8.4 KiB
Complete Workflow Guide - Simulated Assessment Engine
Overview
This guide explains the complete 3-step workflow for generating simulated assessment data:
- Persona Preparation: Merge persona factory output with enrichment data
- Simulation: Generate assessment responses for all students
- Post-Processing: Color headers, replace omitted values, verify quality
Quick Start
Automated Workflow (Recommended)
Run all 3 steps automatically:
# Full production run (3,000 students)
python run_complete_pipeline.py --all
# Dry run (5 students for testing)
python run_complete_pipeline.py --all --dry-run
Manual Workflow
Run each step individually:
# Step 1: Prepare personas
python scripts/prepare_data.py
# Step 2: Run simulation
python main.py --full
# Step 3: Post-process
python scripts/comprehensive_post_processor.py
Step-by-Step Details
Step 1: Persona Preparation
Purpose: Create merged_personas.xlsx by combining:
- Persona factory output (from
FW_Pseudo_Data_Documents/cogniprism_persona_factory_0402.py) - 22 enrichment columns from
fixed_3k_personas.xlsx(goals, interests, strengths, etc.) - Student data from
3000-students.xlsxand3000_students_output.xlsx
Prerequisites (all files within project):
support/fixed_3k_personas.xlsx(enrichment data with 22 columns)support/3000-students.xlsx(student demographics)support/3000_students_output.xlsx(StudentCPIDs from database)
Output: data/merged_personas.xlsx (3,000 students, 79 columns)
Run:
python scripts/prepare_data.py
What it does:
- Loads student data and CPIDs from
support/directory - Merges on Roll Number
- Adds 22 enrichment columns from
support/fixed_3k_personas.xlsx:short_term_focus_1/2/3long_term_focus_1/2/3strength_1/2/3improvement_area_1/2/3hobby_1/2/3clubs,achievementsexpectation_1/2/3segment,archetypebehavioral_fingerprint
- Validates and saves merged file
Step 2: Simulation
Purpose: Generate assessment responses for all students across:
- 5 Survey Domains: Personality, Grit, Emotional Intelligence, Vocational Interest, Learning Strategies
- 12 Cognition Tests: Memory, Reaction Time, Reasoning, Attention tasks
Prerequisites:
data/merged_personas.xlsx(from Step 1)data/AllQuestions.xlsx(question mapping)- Anthropic API key in
.envfile
Output: 34 Excel files in output/full_run/
- 10 domain files (5 domains × 2 age groups)

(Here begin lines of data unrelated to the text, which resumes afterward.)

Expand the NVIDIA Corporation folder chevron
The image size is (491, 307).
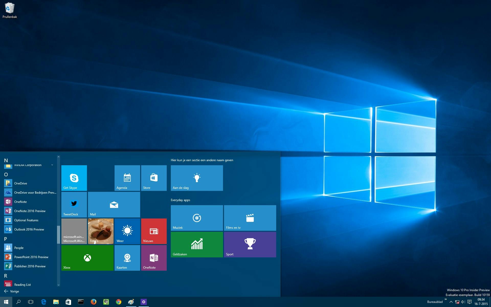[x=52, y=165]
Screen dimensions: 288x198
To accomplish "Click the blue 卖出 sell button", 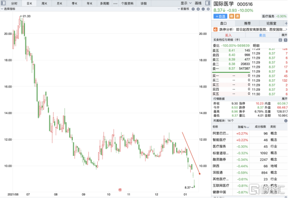I will pos(263,35).
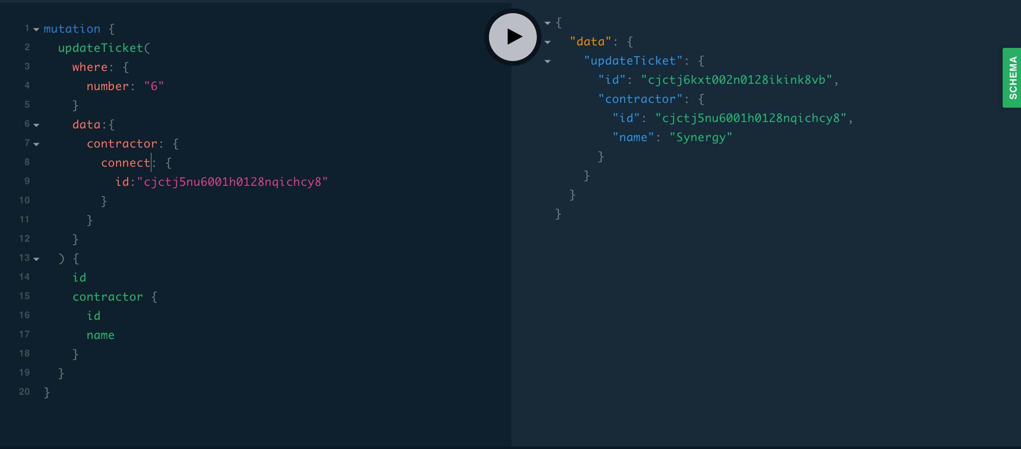Open the SCHEMA side tab
Viewport: 1021px width, 449px height.
(1012, 78)
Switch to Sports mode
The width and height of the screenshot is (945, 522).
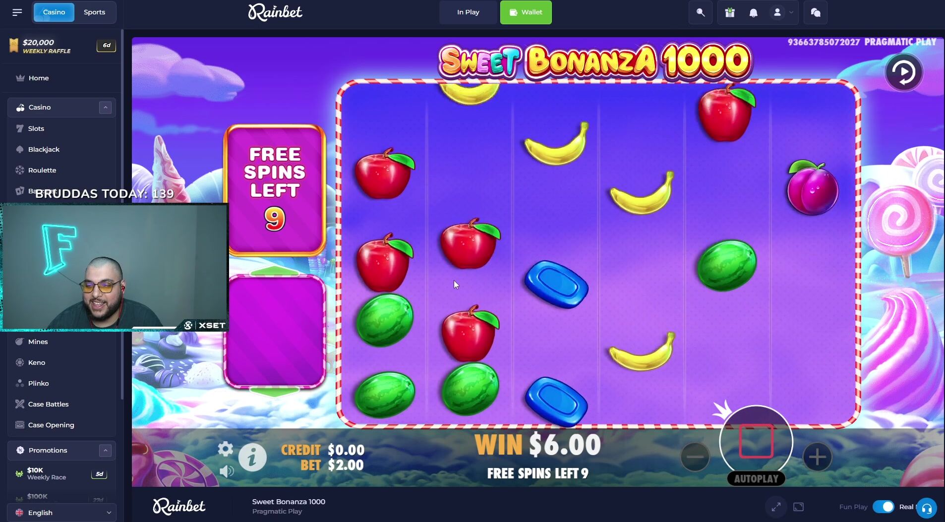(x=95, y=12)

- 24 cognition files (12 tests × 2 age groups)
Run:
# Full production (3,000 students, ~12-15 hours)
python main.py --full
# Dry run (5 students, ~5 minutes)
python main.py --dry
Features:
- ✅ Multithreaded processing (5 workers)
- ✅ Incremental saving (safe to interrupt)
- ✅ Resume capability (skips completed students)
- ✅ Fail-safe mechanisms (retry logic, sub-chunking)
Progress Tracking:
- Progress saved after each student
- Can resume from interruption
- Check
logsfile for detailed progress
Step 3: Post-Processing
Purpose: Finalize output files with:
- Header coloring (visual identification)
- Omitted value replacement
- Quality verification
Prerequisites:
- Output files from Step 2
data/AllQuestions.xlsx(for mapping)
Run:
# Full post-processing (all 3 sub-steps)
python scripts/comprehensive_post_processor.py
# Skip specific steps
python scripts/comprehensive_post_processor.py --skip-colors
python scripts/comprehensive_post_processor.py --skip-replacement
python scripts/comprehensive_post_processor.py --skip-quality
What it does:
3.1 Header Coloring
- 🟢 Green headers: Omission items (347 questions)
- 🚩 Red headers: Reverse-scoring items (264 questions)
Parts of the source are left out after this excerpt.